A Systematic Literature Review on AI-Based Quiz and
Assessment Systems for Adaptive Learning
Islombek Abdurakhmanov1,*, Eugene Q. Castro1
1Department of Computer Science, Central Asian University, Tashkent, Uzbekistan
Emails: 221236@centralasian.uz; e.castro@centralasian.uz
Abstract
AI-based quiz and assessment tools are widely studied for supporting adaptive learning, yet existing work
is distributed across different tasks (e.g., question generation, automatic evaluation, feedback, and conversational
assessment) and often uses inconsistent datasets and metrics, making comparisons difficult. This paper
reports a Systematic Literature Review (SLR) conducted under PRISMA 2020 to summarize approaches and
evaluation practices for AI-based quiz and assessment systems. Searches were performed in IEEE Xplore,
ACM Digital Library, and Google Scholar using keyword combinations related to automated question generation,
assessment, evaluation, and large language models.
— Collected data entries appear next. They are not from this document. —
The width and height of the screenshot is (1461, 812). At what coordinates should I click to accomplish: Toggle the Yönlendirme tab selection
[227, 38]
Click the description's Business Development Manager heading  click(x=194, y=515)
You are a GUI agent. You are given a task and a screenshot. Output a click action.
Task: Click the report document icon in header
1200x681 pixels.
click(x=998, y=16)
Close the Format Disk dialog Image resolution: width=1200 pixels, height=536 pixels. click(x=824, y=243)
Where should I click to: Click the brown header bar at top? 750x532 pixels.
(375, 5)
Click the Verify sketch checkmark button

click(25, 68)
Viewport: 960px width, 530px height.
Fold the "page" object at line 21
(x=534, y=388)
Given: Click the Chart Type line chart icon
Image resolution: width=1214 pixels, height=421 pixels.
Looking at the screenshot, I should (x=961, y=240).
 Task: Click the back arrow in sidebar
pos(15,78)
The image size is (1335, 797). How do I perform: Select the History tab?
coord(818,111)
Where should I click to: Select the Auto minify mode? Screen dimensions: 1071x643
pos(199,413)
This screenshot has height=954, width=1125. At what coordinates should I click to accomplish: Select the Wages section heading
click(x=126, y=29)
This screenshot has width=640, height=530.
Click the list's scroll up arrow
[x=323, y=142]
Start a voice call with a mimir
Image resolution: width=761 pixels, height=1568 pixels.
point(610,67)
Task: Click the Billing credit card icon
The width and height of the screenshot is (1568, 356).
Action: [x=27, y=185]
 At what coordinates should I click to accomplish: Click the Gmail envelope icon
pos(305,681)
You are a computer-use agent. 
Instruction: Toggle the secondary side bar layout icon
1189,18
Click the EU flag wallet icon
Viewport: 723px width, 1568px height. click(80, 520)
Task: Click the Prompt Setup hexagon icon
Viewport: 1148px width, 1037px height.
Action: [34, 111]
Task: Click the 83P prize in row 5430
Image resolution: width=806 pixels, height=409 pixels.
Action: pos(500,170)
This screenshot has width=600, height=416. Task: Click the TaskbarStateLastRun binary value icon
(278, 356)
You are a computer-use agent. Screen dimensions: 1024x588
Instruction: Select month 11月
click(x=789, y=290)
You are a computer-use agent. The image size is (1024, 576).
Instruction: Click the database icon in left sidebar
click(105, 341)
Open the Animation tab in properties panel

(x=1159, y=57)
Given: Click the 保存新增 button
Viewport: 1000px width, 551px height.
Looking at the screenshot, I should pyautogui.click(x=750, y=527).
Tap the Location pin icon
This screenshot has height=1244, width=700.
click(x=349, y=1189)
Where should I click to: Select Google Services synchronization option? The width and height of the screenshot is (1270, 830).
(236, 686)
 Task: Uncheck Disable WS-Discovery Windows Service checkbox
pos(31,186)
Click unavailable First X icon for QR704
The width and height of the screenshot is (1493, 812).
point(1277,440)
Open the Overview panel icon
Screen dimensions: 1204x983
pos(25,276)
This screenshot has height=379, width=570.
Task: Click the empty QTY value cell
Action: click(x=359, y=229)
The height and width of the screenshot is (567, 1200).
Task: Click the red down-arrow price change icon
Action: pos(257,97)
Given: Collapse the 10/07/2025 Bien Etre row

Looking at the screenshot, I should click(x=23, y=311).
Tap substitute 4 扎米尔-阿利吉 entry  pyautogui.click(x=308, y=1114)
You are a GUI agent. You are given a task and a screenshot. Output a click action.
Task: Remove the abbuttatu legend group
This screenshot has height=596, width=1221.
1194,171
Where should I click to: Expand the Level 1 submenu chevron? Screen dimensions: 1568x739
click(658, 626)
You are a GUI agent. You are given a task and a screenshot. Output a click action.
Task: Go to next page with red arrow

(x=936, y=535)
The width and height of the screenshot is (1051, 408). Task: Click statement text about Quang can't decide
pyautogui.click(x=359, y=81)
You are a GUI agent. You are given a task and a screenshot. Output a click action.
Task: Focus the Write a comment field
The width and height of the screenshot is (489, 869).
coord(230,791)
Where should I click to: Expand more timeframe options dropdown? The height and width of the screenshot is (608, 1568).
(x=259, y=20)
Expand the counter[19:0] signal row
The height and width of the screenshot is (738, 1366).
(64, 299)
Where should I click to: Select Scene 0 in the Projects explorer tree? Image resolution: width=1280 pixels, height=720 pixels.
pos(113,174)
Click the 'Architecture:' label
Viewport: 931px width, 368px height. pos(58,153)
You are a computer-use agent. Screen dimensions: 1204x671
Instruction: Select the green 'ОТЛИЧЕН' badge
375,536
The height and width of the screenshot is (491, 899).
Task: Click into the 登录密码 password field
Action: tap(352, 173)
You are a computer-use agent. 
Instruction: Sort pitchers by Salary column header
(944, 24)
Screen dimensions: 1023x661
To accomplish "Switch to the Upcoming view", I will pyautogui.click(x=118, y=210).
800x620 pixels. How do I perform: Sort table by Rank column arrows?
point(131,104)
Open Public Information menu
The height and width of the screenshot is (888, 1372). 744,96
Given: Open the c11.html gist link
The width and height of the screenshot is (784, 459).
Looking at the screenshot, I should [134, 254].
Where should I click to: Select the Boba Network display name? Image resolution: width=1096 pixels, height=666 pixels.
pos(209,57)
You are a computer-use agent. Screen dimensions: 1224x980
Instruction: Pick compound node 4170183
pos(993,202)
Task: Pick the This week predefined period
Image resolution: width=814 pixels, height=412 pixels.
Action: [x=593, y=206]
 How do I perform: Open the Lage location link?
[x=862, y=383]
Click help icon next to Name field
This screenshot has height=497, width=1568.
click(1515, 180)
The search returned Nidentified=57 records; after
duplicate removal, Ndedup=55 records remained for screening. Following title/abstract screening and full-text
eligibility assessment, Nincluded=9 studies were included for qualitative synthesis and structured data extraction.
The reviewed studies show strong attention to transformer/LLM-based question generation, automatic scoring
and evaluation frameworks, and formative feedback generation for learning. However, recurring
limitations include reliability of automated judging, lack of standardized benchmarks, domain transfer
issues, and risks impacting fairness and academic integrity. We conclude with practical recommendations for
stronger evalua-tion design (e.g., shared benchmarks, transparent rubrics, and human-in-the-loop validation)
to improve trust and real-world adoption.